> Set exercise: Please quote each of the following records word for word, keeping every line.

> Data shown:
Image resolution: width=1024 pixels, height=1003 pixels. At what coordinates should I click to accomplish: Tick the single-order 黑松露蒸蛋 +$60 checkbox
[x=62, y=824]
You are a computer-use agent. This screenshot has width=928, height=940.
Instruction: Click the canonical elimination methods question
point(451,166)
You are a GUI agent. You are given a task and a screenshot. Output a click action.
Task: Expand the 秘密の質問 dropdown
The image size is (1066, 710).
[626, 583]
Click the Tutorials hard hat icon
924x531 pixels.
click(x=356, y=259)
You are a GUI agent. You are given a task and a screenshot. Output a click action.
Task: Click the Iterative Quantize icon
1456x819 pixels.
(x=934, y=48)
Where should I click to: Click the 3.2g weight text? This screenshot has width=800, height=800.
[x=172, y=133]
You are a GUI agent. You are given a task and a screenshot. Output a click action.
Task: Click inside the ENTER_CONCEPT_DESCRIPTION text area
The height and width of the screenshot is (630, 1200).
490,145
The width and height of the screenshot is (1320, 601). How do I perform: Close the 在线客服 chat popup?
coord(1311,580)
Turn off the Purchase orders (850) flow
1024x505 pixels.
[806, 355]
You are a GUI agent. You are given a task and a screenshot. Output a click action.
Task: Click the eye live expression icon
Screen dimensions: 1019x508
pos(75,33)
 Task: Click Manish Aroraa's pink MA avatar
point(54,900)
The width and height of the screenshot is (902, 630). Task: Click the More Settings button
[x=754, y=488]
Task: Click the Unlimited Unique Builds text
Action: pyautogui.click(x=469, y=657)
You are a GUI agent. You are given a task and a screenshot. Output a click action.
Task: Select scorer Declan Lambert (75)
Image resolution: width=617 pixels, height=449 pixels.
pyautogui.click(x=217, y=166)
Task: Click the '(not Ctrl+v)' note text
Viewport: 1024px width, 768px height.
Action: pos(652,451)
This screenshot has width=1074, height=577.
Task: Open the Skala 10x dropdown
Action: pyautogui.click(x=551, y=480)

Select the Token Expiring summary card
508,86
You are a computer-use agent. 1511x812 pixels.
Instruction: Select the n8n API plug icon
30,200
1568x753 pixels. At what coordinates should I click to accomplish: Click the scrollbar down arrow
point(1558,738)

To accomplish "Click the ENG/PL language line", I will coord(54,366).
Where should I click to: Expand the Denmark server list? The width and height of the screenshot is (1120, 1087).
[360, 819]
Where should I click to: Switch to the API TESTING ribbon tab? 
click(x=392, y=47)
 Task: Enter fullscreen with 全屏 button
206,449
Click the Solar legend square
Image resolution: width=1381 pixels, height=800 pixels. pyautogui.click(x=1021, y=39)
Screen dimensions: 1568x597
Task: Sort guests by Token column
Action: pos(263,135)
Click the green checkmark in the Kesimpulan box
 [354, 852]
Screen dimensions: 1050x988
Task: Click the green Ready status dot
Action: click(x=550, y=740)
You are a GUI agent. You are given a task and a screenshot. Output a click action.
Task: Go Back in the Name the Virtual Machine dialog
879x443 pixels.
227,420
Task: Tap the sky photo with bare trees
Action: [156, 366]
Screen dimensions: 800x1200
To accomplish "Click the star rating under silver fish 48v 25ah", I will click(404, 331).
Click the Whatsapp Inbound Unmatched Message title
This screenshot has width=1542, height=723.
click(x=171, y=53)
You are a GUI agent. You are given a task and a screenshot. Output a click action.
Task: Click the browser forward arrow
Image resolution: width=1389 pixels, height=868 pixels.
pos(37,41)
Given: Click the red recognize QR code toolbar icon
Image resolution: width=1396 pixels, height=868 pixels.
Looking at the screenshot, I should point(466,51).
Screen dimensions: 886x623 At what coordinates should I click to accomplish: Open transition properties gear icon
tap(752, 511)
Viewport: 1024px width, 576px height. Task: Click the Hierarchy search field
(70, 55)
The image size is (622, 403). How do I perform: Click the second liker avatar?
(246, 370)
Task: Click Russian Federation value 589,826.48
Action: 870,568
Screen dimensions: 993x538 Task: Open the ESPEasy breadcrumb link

> Exercise output:
Image resolution: width=1024 pixels, height=1003 pixels. At what coordinates should I click to accomplish: Tick the single-order 黑松露蒸蛋 +$60 checkbox
[x=62, y=824]
You are a computer-use agent. This screenshot has width=928, height=940.
Instruction: Click the canonical elimination methods question
point(451,166)
You are a GUI agent. You are given a task and a screenshot. Output a click action.
Task: Expand the 秘密の質問 dropdown
The image size is (1066, 710).
[626, 583]
Click the Tutorials hard hat icon
924x531 pixels.
click(x=356, y=259)
You are a GUI agent. You are given a task and a screenshot. Output a click action.
Task: Click the Iterative Quantize icon
1456x819 pixels.
(x=934, y=48)
Where should I click to: Click the 3.2g weight text? This screenshot has width=800, height=800.
[x=172, y=133]
You are a GUI agent. You are given a task and a screenshot. Output a click action.
Task: Click inside the ENTER_CONCEPT_DESCRIPTION text area
The height and width of the screenshot is (630, 1200).
490,145
The width and height of the screenshot is (1320, 601). How do I perform: Close the 在线客服 chat popup?
coord(1311,580)
Turn off the Purchase orders (850) flow
1024x505 pixels.
[806, 355]
You are a GUI agent. You are given a task and a screenshot. Output a click action.
Task: Click the eye live expression icon
Screen dimensions: 1019x508
pos(75,33)
 Task: Click Manish Aroraa's pink MA avatar
point(54,900)
The width and height of the screenshot is (902, 630). Task: Click the More Settings button
[x=754, y=488]
Task: Click the Unlimited Unique Builds text
Action: pyautogui.click(x=469, y=657)
You are a GUI agent. You are given a task and a screenshot. Output a click action.
Task: Select scorer Declan Lambert (75)
Image resolution: width=617 pixels, height=449 pixels.
pyautogui.click(x=217, y=166)
Task: Click the '(not Ctrl+v)' note text
Viewport: 1024px width, 768px height.
Action: pos(652,451)
This screenshot has width=1074, height=577.
Task: Open the Skala 10x dropdown
Action: pyautogui.click(x=551, y=480)

Select the Token Expiring summary card
508,86
You are a computer-use agent. 1511x812 pixels.
Instruction: Select the n8n API plug icon
30,200
1568x753 pixels. At what coordinates should I click to accomplish: Click the scrollbar down arrow
point(1558,738)

To accomplish "Click the ENG/PL language line", I will coord(54,366).
Where should I click to: Expand the Denmark server list? The width and height of the screenshot is (1120, 1087).
[360, 819]
Where should I click to: Switch to the API TESTING ribbon tab? 
click(x=392, y=47)
 Task: Enter fullscreen with 全屏 button
206,449
Click the Solar legend square
Image resolution: width=1381 pixels, height=800 pixels. pyautogui.click(x=1021, y=39)
Screen dimensions: 1568x597
Task: Sort guests by Token column
Action: pos(263,135)
Click the green checkmark in the Kesimpulan box
 [354, 852]
Screen dimensions: 1050x988
Task: Click the green Ready status dot
Action: click(x=550, y=740)
You are a GUI agent. You are given a task and a screenshot. Output a click action.
Task: Go Back in the Name the Virtual Machine dialog
879x443 pixels.
227,420
Task: Tap the sky photo with bare trees
Action: [156, 366]
Screen dimensions: 800x1200
To accomplish "Click the star rating under silver fish 48v 25ah", I will click(404, 331).
Click the Whatsapp Inbound Unmatched Message title
This screenshot has width=1542, height=723.
click(x=171, y=53)
You are a GUI agent. You are given a task and a screenshot. Output a click action.
Task: Click the browser forward arrow
Image resolution: width=1389 pixels, height=868 pixels.
pos(37,41)
Given: Click the red recognize QR code toolbar icon
Image resolution: width=1396 pixels, height=868 pixels.
Looking at the screenshot, I should point(466,51).
Screen dimensions: 886x623 At what coordinates should I click to accomplish: Open transition properties gear icon
tap(752, 511)
Viewport: 1024px width, 576px height. Task: Click the Hierarchy search field
(70, 55)
The image size is (622, 403). How do I perform: Click the second liker avatar?
(246, 370)
Task: Click Russian Federation value 589,826.48
Action: 870,568
Screen dimensions: 993x538 Task: Open the ESPEasy breadcrumb link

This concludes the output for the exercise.